Gap Inc., J.C. Penney Co. and other U.S. retailers may have to pay Chinese suppliers as much as 30 percent more for clothes as surging cotton prices boost costs, reports Bloomberg.
“It’s a little terrifying to deal with cotton suppliers now,” said Vicky Wu, a sales manager at Suzhou Unitedtex Enterprise Ltd., a closely held, Jiangsu province-based clothes maker that counts Gap and J.C. Penney among its clients.
Cotton futures in China have surged more than 70 percent this year and were at a record earlier as the global economy emerged from recession.
“American consumers better get used to rising prices on the shelves of Wal-Mart and other retailers,” said Jessica Lo, Shanghai-based managing director at China Market Research Group. “China’s manufacturers are getting squeezed not only by rising cotton costs but also soaring real estate and labor costs.”
Shandong Zaozhuang Tianlong Knitting Co., which makes Polo Ralph Lauren Corp. T-shirts and track suits for Le Coq Sportif Holding SA, has raised prices as much as 70 percent from a year earlier, said sales manager Fred Hu. “If cotton keeps rising like this, we will need to lift prices by 30 percent by the Spring Festival next year or we lose money.”
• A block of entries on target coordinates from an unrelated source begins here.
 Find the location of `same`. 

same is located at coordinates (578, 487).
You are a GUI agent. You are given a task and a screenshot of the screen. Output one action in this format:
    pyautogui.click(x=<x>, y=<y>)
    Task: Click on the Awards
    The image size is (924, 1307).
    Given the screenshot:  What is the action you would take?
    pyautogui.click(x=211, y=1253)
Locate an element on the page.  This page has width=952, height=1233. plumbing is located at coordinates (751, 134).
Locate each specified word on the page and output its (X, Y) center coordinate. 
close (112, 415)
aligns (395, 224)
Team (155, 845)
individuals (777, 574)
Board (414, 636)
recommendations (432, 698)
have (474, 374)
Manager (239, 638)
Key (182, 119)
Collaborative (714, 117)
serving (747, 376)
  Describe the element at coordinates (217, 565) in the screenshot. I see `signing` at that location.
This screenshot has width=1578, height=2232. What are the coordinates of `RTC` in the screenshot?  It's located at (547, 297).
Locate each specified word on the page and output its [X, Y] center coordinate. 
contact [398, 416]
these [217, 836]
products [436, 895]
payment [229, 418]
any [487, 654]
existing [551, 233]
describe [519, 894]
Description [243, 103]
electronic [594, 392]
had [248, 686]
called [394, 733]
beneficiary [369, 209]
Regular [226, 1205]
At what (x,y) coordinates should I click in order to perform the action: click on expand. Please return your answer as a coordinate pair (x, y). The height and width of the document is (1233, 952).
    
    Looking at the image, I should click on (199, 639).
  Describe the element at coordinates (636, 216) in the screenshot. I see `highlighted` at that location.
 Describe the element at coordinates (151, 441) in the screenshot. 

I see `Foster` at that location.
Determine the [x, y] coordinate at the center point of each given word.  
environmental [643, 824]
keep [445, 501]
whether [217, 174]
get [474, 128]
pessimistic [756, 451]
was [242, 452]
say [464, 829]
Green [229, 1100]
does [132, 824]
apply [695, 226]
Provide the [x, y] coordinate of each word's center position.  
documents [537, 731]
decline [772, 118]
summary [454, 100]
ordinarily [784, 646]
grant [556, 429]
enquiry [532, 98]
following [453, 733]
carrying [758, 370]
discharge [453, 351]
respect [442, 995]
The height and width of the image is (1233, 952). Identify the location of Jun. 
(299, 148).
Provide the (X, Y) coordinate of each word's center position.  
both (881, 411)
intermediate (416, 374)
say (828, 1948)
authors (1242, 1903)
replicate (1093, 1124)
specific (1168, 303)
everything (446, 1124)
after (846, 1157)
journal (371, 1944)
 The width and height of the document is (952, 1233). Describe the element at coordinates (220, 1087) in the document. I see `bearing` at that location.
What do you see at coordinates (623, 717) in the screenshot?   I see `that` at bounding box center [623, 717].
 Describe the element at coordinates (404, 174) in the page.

Closely held Tianlong ships 80 million yuan of clothes to Europe, North America and Japan annually, and raised the price of T-shirts it sells to Ralph Lauren to $4 each, from $3.20 in July, he said.
Unitedtex, which sells $24 million worth of shirts and jackets annually to Gap, plans to raise prices by 5 percent to 30 percent for products that will be available in April, Wu said in an interview.
Bloomberg's full report is here.
What chart will "Deflation" Paul use to explain all this away?